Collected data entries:
============
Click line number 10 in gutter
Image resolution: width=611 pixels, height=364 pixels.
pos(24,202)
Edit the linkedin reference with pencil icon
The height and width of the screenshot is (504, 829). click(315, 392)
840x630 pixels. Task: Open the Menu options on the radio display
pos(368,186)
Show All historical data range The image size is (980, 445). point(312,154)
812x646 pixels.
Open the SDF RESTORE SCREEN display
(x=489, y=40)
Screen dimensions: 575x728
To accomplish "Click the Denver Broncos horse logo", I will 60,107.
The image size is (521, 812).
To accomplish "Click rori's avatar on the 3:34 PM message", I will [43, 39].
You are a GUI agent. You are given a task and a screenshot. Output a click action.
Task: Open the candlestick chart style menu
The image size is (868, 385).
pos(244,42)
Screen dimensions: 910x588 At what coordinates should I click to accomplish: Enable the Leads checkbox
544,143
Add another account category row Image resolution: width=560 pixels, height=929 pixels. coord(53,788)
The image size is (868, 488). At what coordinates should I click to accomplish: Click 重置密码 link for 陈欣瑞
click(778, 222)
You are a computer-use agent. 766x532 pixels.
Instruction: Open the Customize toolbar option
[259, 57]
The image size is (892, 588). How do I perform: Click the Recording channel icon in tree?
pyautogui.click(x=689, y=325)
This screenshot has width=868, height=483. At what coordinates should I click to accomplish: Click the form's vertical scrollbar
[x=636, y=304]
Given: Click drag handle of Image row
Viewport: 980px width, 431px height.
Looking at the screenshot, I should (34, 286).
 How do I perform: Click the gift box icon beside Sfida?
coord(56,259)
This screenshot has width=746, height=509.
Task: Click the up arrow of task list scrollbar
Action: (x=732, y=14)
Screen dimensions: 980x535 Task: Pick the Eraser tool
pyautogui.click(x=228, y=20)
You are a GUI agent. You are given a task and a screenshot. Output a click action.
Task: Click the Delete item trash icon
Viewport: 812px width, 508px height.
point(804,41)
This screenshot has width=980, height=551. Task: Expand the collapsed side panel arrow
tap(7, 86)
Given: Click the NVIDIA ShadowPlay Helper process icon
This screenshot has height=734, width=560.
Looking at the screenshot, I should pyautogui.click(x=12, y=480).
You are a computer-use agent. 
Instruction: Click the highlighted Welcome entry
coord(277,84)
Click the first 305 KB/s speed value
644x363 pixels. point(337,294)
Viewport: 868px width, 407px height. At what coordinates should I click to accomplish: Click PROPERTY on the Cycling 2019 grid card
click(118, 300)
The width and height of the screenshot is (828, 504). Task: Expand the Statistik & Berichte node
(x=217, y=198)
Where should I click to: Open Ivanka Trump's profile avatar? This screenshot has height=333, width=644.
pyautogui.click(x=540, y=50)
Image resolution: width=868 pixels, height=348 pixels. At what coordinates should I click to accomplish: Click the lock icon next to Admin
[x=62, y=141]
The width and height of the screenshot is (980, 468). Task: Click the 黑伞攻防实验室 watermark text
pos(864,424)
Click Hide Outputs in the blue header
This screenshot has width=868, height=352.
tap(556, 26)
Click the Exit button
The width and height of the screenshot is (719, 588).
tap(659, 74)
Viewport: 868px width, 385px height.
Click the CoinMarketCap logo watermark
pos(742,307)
============
_WORK TASK_:
The reply is to be one number, the count of lines in the records above that contain "agent".

_EXERCISE SOLUTION_:
4